Take the case of Augustine of Hippo (A.D. 354-430 ). Struggling in the chains of lust and sin, he suddenly heard a voice repeating over and over, "Take up and read. Take up and read." In response he picked up his Bible and read the first passage his eyes fell on: "Let us behave properly as in the day, not in carousing and drunkenness, not in sexual promiscuity and sensuality, not in strife and jealousy. But put on the Lord Jesus Christ, and make no provision for the flesh in regard to its lusts" (Augustine, Confessions, 8:29). Those words from Romans 13:13, 14 led to Augustine's conversion to Christ. In the book of Romans, Augustine met Jesus as Savior from sin. He went on to be the leading voice in the church for the next 1,000 years. Many think that his writings have done more than any other person to shape Western thought.

More than a millennium afterward, Martin Luther had a similar experience with the book of Romans.
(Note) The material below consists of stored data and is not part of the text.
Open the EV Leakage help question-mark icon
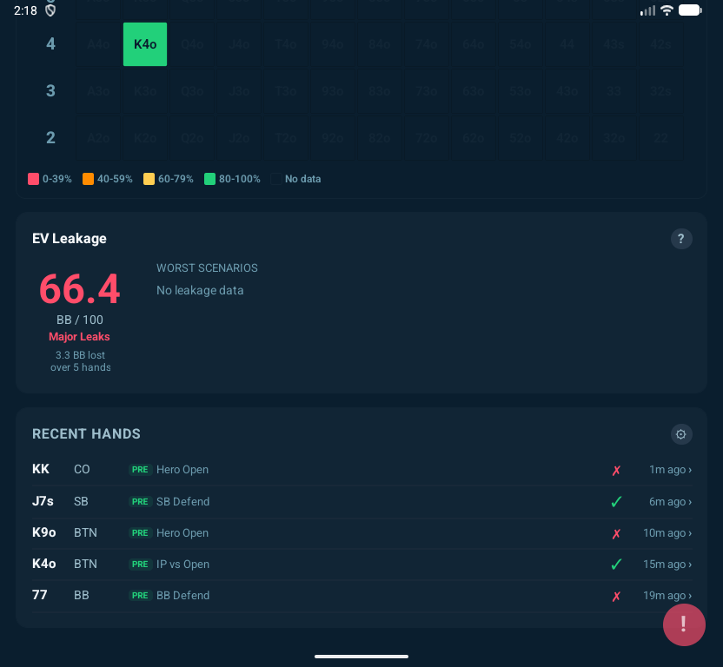pos(681,239)
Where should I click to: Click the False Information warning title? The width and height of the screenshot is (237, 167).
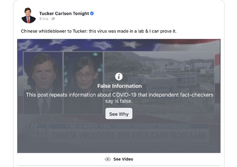point(119,86)
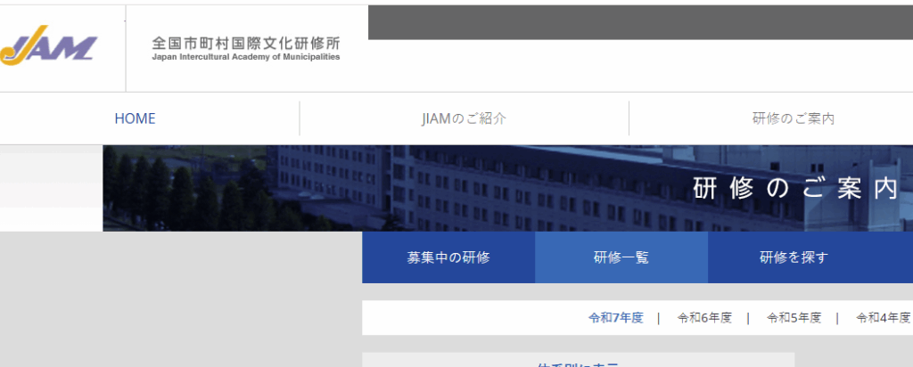The width and height of the screenshot is (913, 367).
Task: Click the dark gray header bar
Action: pos(639,22)
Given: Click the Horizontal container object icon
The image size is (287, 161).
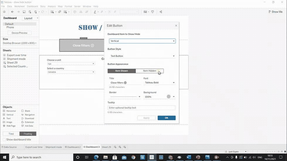Looking at the screenshot, I should click(x=4, y=111).
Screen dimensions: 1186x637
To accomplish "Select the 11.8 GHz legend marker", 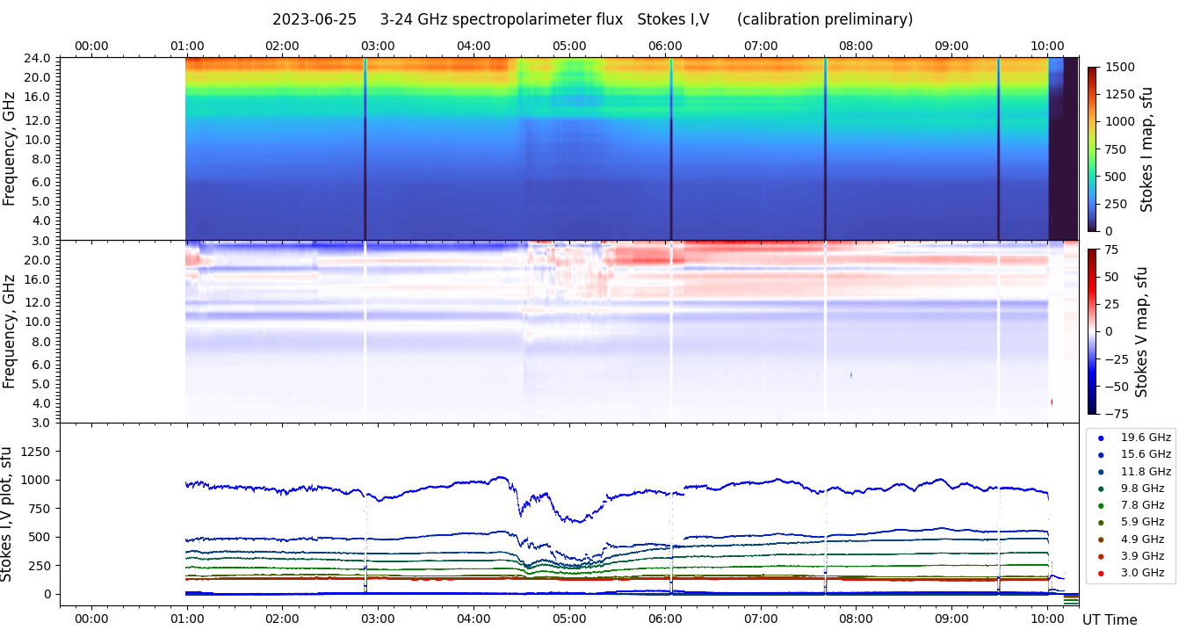I will pyautogui.click(x=1101, y=472).
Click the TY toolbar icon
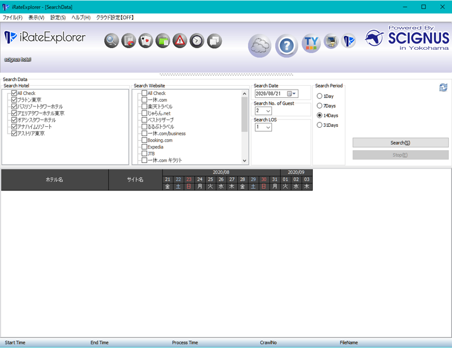Viewport: 452px width, 348px height. (x=311, y=43)
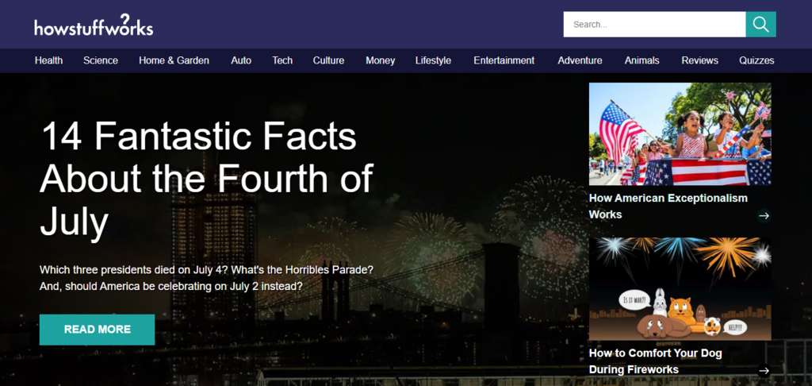Go to the Lifestyle category
The height and width of the screenshot is (386, 812).
(x=433, y=60)
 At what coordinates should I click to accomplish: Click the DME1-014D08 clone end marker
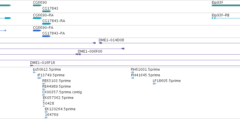(x=100, y=43)

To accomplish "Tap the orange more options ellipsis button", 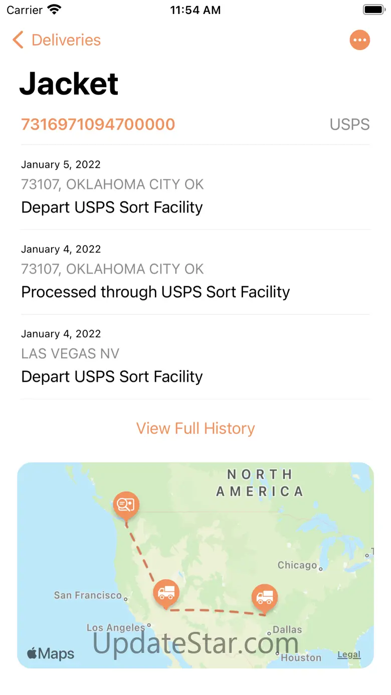I will coord(359,40).
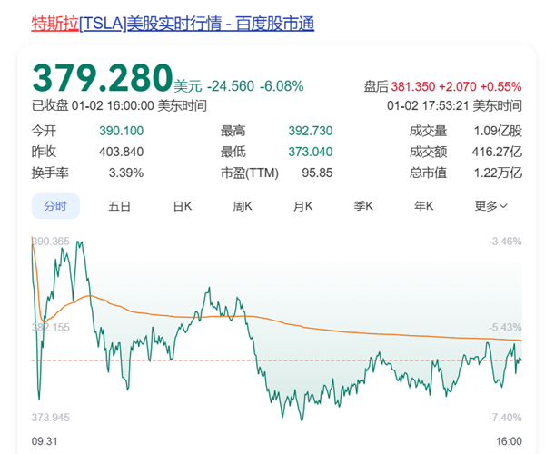Select the 五日 chart tab

[x=120, y=206]
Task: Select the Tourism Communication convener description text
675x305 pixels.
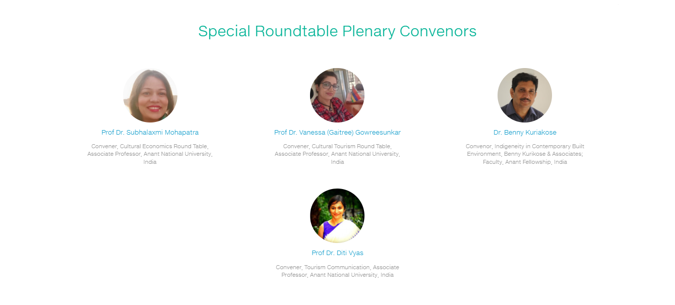Action: tap(337, 271)
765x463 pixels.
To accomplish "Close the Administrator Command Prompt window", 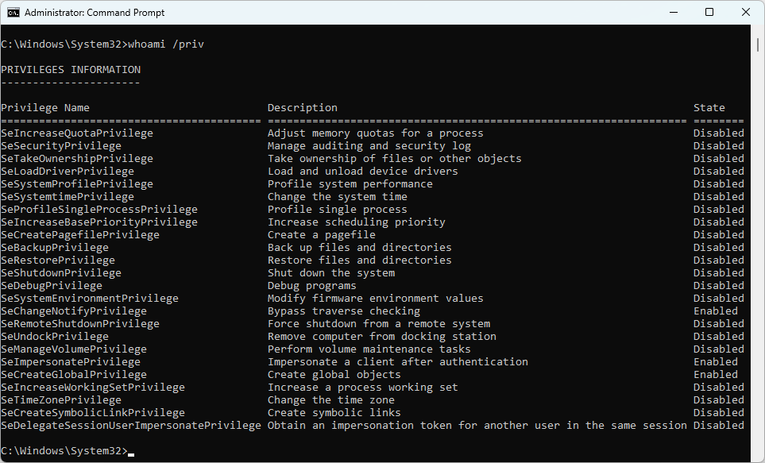I will tap(746, 13).
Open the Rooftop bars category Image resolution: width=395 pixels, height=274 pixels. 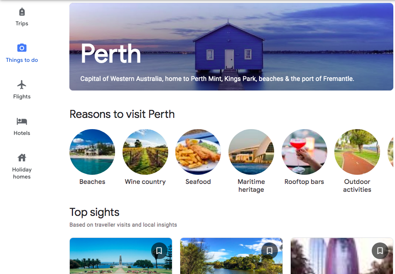click(x=304, y=152)
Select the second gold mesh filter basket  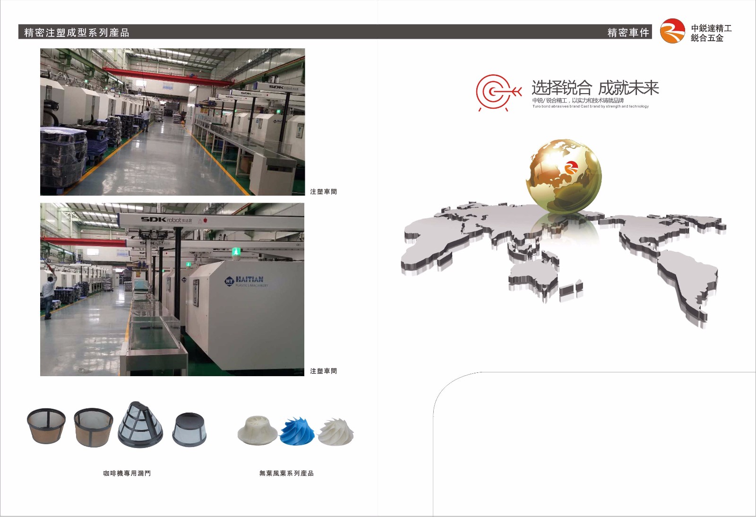(x=94, y=427)
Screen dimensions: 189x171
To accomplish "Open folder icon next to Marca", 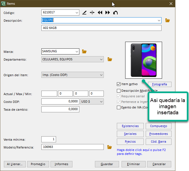I will [x=84, y=51].
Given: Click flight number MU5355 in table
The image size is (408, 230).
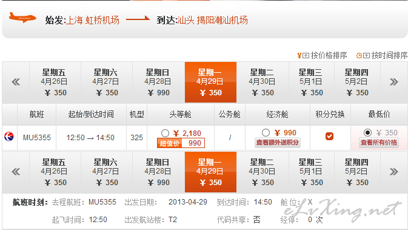Looking at the screenshot, I should pyautogui.click(x=37, y=138).
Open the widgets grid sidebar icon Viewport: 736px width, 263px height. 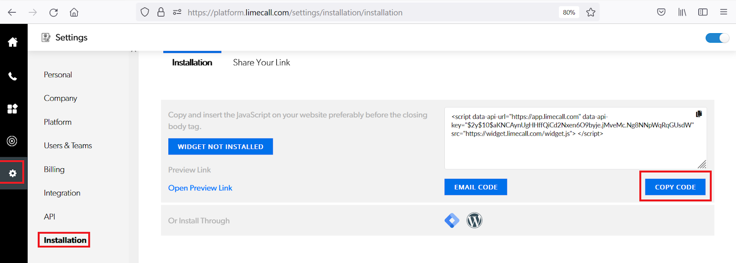pos(12,109)
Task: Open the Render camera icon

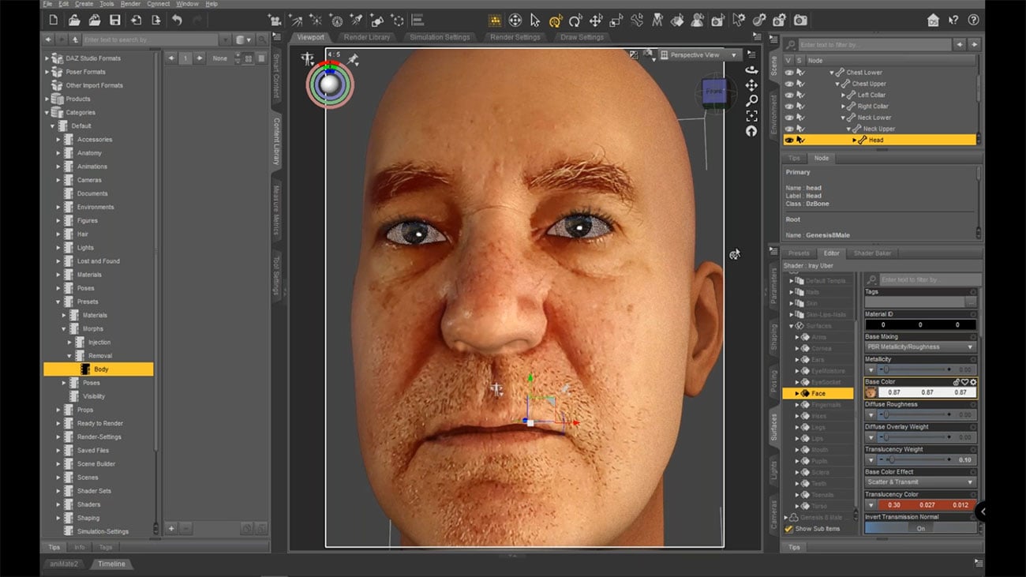Action: pyautogui.click(x=800, y=21)
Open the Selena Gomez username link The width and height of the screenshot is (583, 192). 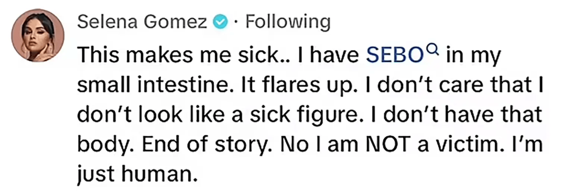click(x=142, y=22)
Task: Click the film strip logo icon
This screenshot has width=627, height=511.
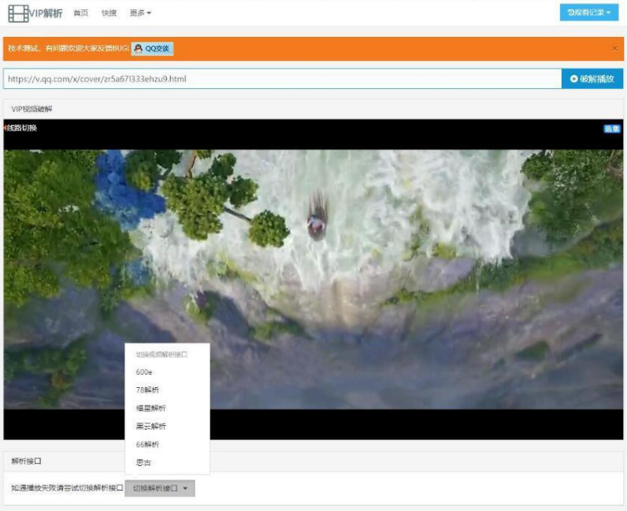Action: [x=17, y=13]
At one time he wrote that "if ever a man could be saved by monkery [being a monk] that man was I" (in Barclay, Galatians, p. 23). But religious practice just didn't do it. He was driven to despair until he discovered Christ's righteousness in Romans. Thereupon, he wrote, I felt myself to be reborn and to have gone through open doors into paradise. The whole of Scripture took on a new meaning" (Bainton, Here I Stand: A Life of Martin Luther, pp. 49-50). The result was Martin Luther's own salvation. In addition to this, Luther's reading and meditating upon Romans ignited what we now call the Great Reformation.

Two hundred years later John Wesley, who had struggled to be righteous for years, found himself in utter despair. In that condition on May 24, 1738, he went to a chapel on Aldergate Street in London where he heard someone reading Luther's Preface to Romans. "I felt, he penned, my heart strangely warmed. I felt I did trust in Christ, Christ alone for salvation: And an assurance was given me, that he had taken away my sins, even mine, and saved me from the law of sin and death" (Wesley, vol. 1, p. 103). The result was the rise of the Methodist movement with its forceful impact on the modern evangelical, holiness, and Pentecostal movements.